14.3 is upon us! You only get 8 minutes to get through this WOD...

14.3 is upon us! You only get 8 minutes to get through this WOD so movement efficiency and transitions are extremely important. Here are your tips and tricks to make 14.3 fly as smoothly as possible:

1. Set your station up so that you are toggling back and forth between your deadlift station and box jump station. It should be no more than a 180 degree turn and you’re ready to transition to your next movement.

2. Line (do not stack) your plates next to your bar in the order that they will be used.

3. An extra consideration for the boys to save on grip strength would be to use the smaller 35lbs women’s bar. You would simply load a 5lbs plate on the inside of the bar and then load the bar normally as you would a 45lbs men’s bar.

4. Mix grip the deadlift right out the gates to spare the forearms.

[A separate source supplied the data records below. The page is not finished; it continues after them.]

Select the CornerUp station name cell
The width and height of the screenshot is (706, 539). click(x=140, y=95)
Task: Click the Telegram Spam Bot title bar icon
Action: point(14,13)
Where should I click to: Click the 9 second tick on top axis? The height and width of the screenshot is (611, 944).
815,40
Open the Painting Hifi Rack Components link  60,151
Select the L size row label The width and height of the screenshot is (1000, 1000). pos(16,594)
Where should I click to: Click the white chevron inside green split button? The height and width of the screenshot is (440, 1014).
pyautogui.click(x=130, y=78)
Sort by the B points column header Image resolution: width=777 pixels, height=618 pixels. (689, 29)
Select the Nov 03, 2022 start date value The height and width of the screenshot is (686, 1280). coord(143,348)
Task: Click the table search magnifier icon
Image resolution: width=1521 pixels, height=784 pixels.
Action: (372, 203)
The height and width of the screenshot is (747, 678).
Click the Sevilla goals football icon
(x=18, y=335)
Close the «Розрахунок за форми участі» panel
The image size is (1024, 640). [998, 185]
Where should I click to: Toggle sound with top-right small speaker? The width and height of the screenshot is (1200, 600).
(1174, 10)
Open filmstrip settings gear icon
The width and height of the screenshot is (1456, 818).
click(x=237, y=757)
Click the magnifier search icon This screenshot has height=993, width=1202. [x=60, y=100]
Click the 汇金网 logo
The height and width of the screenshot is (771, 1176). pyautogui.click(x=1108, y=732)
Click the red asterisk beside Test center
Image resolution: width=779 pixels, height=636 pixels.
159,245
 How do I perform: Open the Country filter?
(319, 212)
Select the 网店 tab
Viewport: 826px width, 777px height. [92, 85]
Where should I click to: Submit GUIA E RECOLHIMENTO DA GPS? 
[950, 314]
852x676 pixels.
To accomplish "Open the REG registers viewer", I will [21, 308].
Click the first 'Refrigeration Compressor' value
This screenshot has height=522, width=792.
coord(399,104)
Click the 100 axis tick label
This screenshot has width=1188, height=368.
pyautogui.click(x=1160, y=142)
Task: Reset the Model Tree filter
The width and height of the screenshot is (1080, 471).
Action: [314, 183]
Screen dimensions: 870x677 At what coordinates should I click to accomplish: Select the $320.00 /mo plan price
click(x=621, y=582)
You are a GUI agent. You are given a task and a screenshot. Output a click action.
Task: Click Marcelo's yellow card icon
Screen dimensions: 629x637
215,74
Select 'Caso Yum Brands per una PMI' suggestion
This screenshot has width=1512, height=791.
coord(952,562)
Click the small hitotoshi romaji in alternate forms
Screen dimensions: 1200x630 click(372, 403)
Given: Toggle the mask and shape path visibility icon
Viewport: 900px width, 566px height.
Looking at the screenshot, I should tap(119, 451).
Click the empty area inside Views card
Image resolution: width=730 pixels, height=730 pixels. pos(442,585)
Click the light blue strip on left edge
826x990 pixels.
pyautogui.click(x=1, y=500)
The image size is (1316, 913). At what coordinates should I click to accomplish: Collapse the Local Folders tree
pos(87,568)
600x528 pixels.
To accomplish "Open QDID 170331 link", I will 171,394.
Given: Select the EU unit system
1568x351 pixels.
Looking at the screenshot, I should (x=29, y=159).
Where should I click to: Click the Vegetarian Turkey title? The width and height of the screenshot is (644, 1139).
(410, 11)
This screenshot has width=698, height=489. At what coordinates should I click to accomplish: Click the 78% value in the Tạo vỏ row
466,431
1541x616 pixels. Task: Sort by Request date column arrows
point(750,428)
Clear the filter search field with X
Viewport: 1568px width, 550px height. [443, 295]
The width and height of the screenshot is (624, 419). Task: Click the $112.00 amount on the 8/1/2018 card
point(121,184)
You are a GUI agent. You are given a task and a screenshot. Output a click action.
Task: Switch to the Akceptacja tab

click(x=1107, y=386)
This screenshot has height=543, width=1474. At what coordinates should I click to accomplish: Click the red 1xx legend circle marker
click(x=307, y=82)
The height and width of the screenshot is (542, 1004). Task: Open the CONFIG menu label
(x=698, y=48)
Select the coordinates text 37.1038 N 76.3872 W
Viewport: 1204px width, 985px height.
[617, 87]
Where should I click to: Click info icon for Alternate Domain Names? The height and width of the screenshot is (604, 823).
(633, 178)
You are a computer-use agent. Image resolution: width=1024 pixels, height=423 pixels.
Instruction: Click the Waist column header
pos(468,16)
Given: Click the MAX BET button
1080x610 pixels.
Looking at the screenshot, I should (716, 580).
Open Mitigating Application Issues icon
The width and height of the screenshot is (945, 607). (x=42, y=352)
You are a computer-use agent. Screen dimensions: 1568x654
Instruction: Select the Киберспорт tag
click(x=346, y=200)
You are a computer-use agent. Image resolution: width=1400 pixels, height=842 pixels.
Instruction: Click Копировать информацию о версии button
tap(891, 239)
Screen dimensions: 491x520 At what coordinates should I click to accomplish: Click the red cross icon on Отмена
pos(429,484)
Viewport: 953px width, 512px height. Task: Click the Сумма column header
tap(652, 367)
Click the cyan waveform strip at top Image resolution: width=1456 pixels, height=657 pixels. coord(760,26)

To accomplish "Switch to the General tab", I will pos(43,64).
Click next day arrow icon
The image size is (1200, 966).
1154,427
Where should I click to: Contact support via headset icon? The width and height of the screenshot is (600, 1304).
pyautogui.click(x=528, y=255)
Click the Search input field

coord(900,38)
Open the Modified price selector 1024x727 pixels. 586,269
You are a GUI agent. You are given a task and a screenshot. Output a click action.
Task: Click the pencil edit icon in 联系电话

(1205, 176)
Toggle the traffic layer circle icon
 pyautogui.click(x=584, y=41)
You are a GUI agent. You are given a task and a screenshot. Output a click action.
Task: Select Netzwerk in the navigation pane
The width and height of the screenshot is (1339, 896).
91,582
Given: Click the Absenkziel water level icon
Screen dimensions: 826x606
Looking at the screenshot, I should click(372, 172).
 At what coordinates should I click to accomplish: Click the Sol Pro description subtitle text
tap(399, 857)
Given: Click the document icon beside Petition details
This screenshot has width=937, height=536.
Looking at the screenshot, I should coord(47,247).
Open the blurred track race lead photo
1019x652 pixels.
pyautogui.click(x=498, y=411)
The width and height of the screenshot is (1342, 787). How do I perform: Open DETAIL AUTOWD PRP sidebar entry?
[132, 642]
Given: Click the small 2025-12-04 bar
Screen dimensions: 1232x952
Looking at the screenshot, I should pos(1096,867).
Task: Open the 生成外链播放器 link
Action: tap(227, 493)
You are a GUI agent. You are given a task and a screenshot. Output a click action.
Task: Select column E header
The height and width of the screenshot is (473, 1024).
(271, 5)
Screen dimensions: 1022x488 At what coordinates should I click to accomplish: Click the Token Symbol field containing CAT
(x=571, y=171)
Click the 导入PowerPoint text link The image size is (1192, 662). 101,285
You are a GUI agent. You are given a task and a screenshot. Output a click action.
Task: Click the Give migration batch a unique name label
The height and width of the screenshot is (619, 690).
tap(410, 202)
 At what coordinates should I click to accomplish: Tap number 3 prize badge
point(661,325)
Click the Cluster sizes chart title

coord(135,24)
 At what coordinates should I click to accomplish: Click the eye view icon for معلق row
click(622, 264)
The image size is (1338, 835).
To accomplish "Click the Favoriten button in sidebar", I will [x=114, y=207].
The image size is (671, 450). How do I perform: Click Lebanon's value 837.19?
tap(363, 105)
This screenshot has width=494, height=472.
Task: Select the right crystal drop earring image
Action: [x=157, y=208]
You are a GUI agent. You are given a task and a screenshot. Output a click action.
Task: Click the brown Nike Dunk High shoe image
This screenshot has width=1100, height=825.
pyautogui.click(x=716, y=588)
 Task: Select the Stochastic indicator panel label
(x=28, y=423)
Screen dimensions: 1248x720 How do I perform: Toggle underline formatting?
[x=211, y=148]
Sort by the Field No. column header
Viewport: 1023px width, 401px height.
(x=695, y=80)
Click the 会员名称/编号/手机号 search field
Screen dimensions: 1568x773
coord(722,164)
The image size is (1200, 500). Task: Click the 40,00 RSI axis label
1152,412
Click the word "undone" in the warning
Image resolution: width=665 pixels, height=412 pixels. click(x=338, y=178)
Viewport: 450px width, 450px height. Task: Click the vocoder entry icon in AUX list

5. Have a belt nearby for when you feel the trunk start to go. This will help keep you together when fatigue starts to set in and spinal integrity starts to go. If you’ve never used a belt before, trying it in this workout may not be the best time to learn.

6. Depending on your capacity, start breaking up the deadlifts before you feel the back start to bow. For many, this could be as early as set 1 or 2. The goal is to keep away from the back barbecue. Once the back starts getting pumped out, you’ll start losing the ability to continue moving through the workout continuously.

7. I would actually advise against rebounding box jumps for the majority. Rebounding takes quite a bit of energy to cycle the rhythm down and up. We found during last year’s Open that, for the majority of our athletes, jumping up and stepping down or stepping up and stepping down kept a very similar pace to rebounding box jumps and allowed the athlete to spare energy towards the rest of the workout. To test for yourself, time yourself doing a set of 15 box jumps rebounding, 15 box jumps jumping up and stepping down, and 15 box jumps stepping up and stepping down. Take note of the time and energy cost of each set using this information to help create your strategy for 14.3.